How to change conversations around poverty
I hope my children never flippantly use the phrase “I’m so poor,” just as I hope they will never experience true poverty again. There were days when I thought poverty would break us. It didn’t. But it did fundamentally change us. I hope it taught us to examine privilege and not to normalize excess.
As I write today, our life is more stable financially. I’ve found a way to share our small home with two international students, doubling our income. I’m now active in a swap group because it’s cheaper than buying things secondhand. I barter for what I can’t afford; music lessons, for instance, are “paid” for by clearing up the busy music studio. I also teach a couple of children in my neighbourhood after school and provide child care when medical appointments allow. I’ve become adept at counting (and re-counting) every cent, living off $20 per person a week for food, and finding as many free opportunities in my community as possible.
We’re not exactly wealthy, but we have a rich life that includes trips to the library and free rec swimming.
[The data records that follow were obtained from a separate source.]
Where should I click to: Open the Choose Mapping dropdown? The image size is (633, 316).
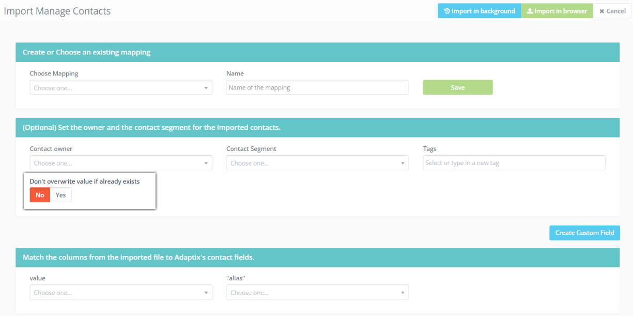pos(121,88)
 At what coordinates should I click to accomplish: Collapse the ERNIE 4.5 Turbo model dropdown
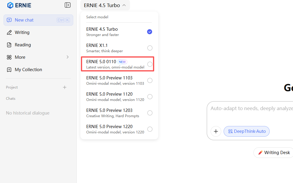point(105,5)
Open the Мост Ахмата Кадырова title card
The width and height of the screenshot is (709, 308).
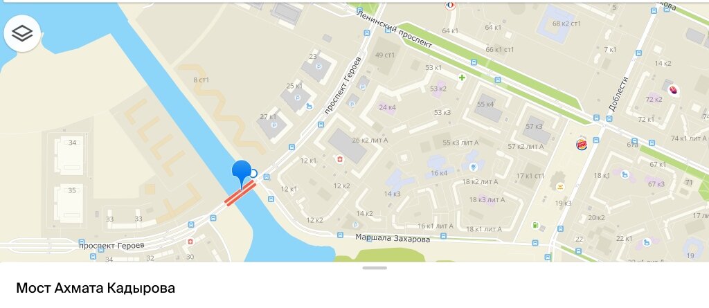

We take advantage of free museum passes from the library. Sometimes I splurge and make homemade hot cocoa. When I reflect on our life now, I can see we are often broke, but not poor. And despite the fact that needing a new medication still forces me to cut corners, every week we give to the food bank—the nourishing foods that we needed at our lowest point and always hoped would be there. I’ve also joined an anti-poverty group to remind government representatives that poverty and equity matter.
We need privileged people to stop talking about being “poor” and to instead use their voices to speak up alongside those Canadians living in actual poverty. We need to question the stereotypes and judgments that allow Ontario-wide pharmacology and dental programs to remain low priorities. And we need to make noise around the dearth of affordable housing solutions in Toronto and the GTA. Let’s keep this conversation going until there are proper safety nets in place for when bad things happen and more people are pushed from broke to poor.